These two cases, of slave-labor and of domestic [pg 461] manufactures, exemplify the conditions under which low wages enable a country to sell its commodities cheaper in foreign markets, and consequently to undersell its rivals, or to avoid being undersold by them. But no such advantage is conferred by low wages when common to all branches of industry. General low wages never caused any country to undersell its rivals, nor did general high wages ever hinder it from doing so.

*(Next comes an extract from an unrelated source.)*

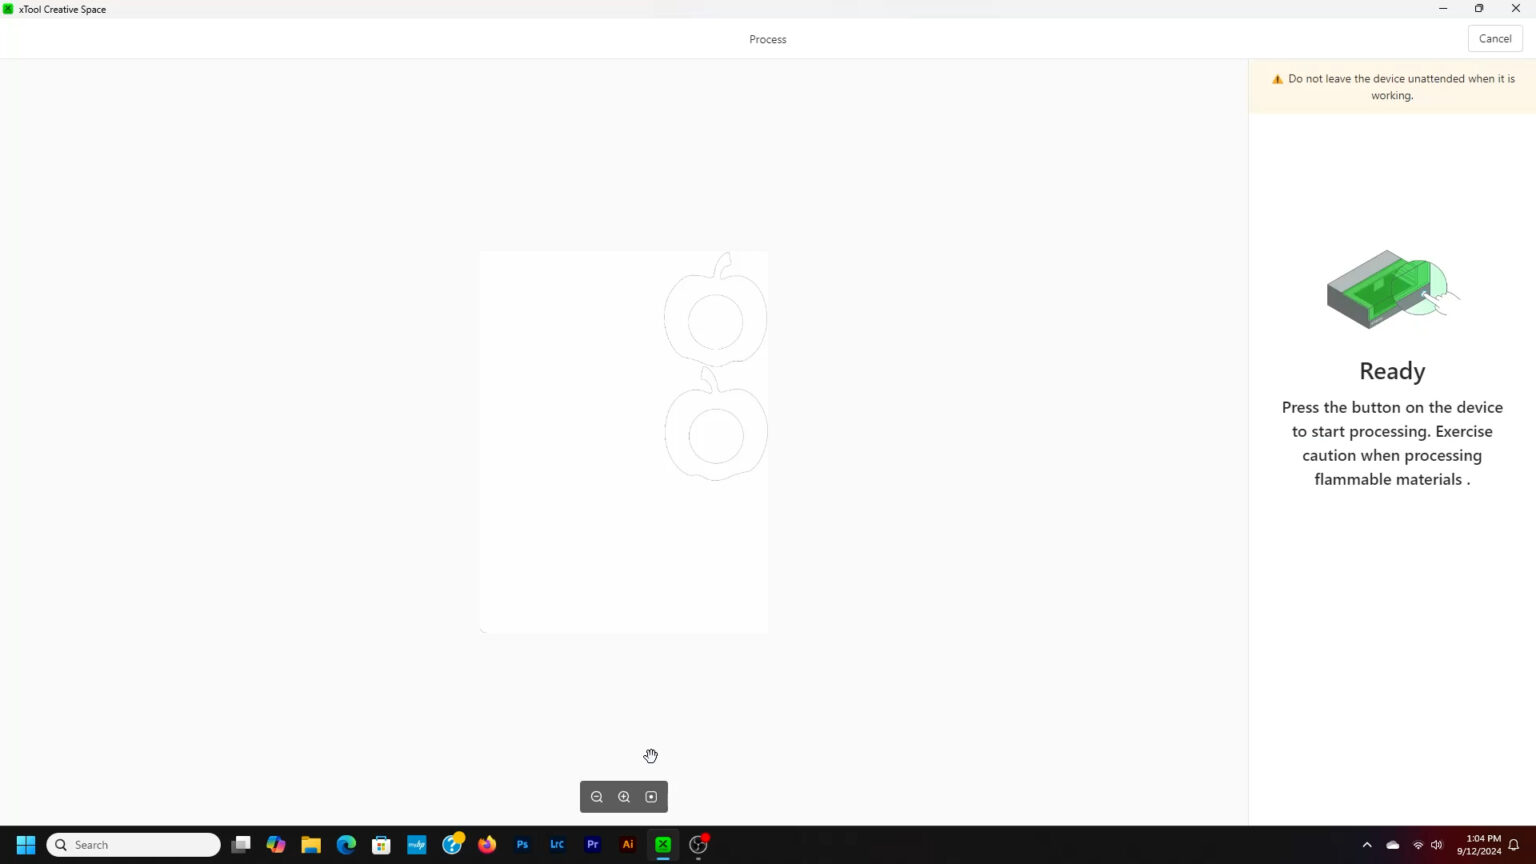Open the Windows Start menu
Screen dimensions: 1536x864
point(26,845)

To demonstrate this, we must turn to an elementary principle which was discussed in a former chapter.290General low wages do not cause low prices, nor high wages high prices, within the country itself. General prices are not raised by a rise of wages, any more than they would be raised by an increase of the quantity of labor required in all production. Expenses which affect all commodities equally have no influence on prices. If the maker of broadcloth or cutlery, and nobody else, had to pay higher wages, the price of his commodity would rise, just as it would if he had to employ more labor; because otherwise he would gain less profit than other producers, and nobody would engage in the employment. But if everybody has to pay higher wages, or everybody to employ more labor, the loss must be submitted to; as it affects everybody alike, no one can hope to get rid of it by a change of employment; each, therefore, resigns himself to a diminution of profits, and prices remain as they were. In like manner, general low wages, or a general increase in the productiveness of labor, does not make prices low, but profits high. If wages fall (meaning here by wages the cost of labor), why, on that account, should the producer lower his price? He will be forced, it may be said, by the competition of other capitalists who will crowd into his employment. But other capitalists are also paying lower wages, and by entering into competition with him they would gain nothing but what they are gaining already. The rate, then, at which labor is paid, as well as the quantity [pg 462] of it which is employed, affects neither the value nor the price of the commodity produced, except in so far as it is peculiar to that commodity, and not common to commodities generally.
However, without there being any change in the productiveness of any industry, if the price of the article should rise, for instance, from an increased demand, that would make the total value arising from the products of the industry larger in its purchasing power, and so there would be a larger sum to be divided among labor and capital. If there be free competition, more capital would move into this one industry under the hope of larger profits, and so wages would rise. Therefore, it is possible that high wages and high prices may go together, but not as cause and effect. In fact, the change in price generally precedes the change in wages. On the other hand, while low wages are not the cause of low prices nor high wages of high prices, yet the two may be found together, as both due to a common cause, viz., the small or great value of the total product.291
Since low wages are not a cause of low prices in the country itself, so neither do they cause it to offer its commodities in foreign markets at a lower price. It is quite true that, if the cost of labor is lower in America than in England, America could sell her cottons to Cuba at a lower price than England, and still gain as high a profit as the English manufacturer. But it is not with the profit of the English manufacturer that the American cotton-spinner will make his comparison; it is with the profits of other American capitalists. These enjoy, in common with himself, the benefit of a low cost of labor, and have accordingly a high rate of profit. This high profit the cotton-spinner must also have: he will not content himself with the English profit. It is true he may go on for a time at that lower rate, rather than change his employment; and a trade may be carried on, sometimes for a long period, at a much lower profit than that for which it would have been originally engaged in. Countries which have a low cost of labor and high profits do not for that reason undersell others, but they do oppose a [pg 463] more obstinate resistance to being undersold, because the producers can often submit to a diminution of profit without being unable to live, and even to thrive, by their business. But this is all which their advantage does for them; and in this resistance they will not long persevere when a change of times which may give them equal profits with the rest of their countrymen has become manifestly hopeless.